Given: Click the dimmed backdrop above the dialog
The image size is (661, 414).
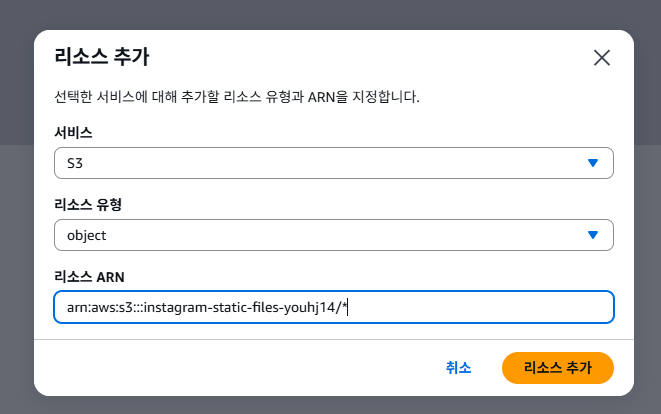Looking at the screenshot, I should pos(330,14).
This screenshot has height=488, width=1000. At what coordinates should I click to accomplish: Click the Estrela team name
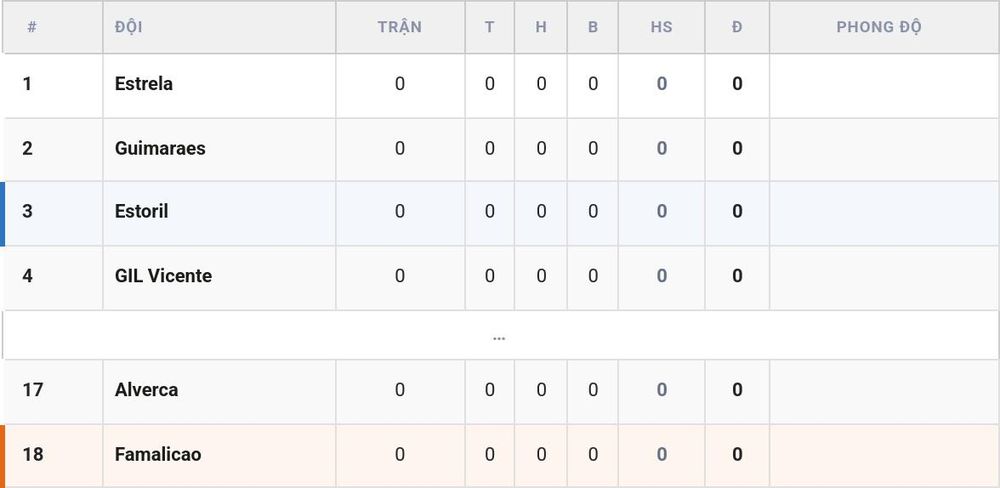(x=143, y=84)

▸ **REQUIRED ACTION**:
Starting with the top line, write out all the data above exactly; keep the pictures out.

▸ **TASK RESPONSE**:
Given: Click the dimmed backdrop above the dialog
The image size is (661, 414).
Looking at the screenshot, I should pos(330,14).
This screenshot has height=488, width=1000. At what coordinates should I click to accomplish: Click the Estrela team name
(x=143, y=84)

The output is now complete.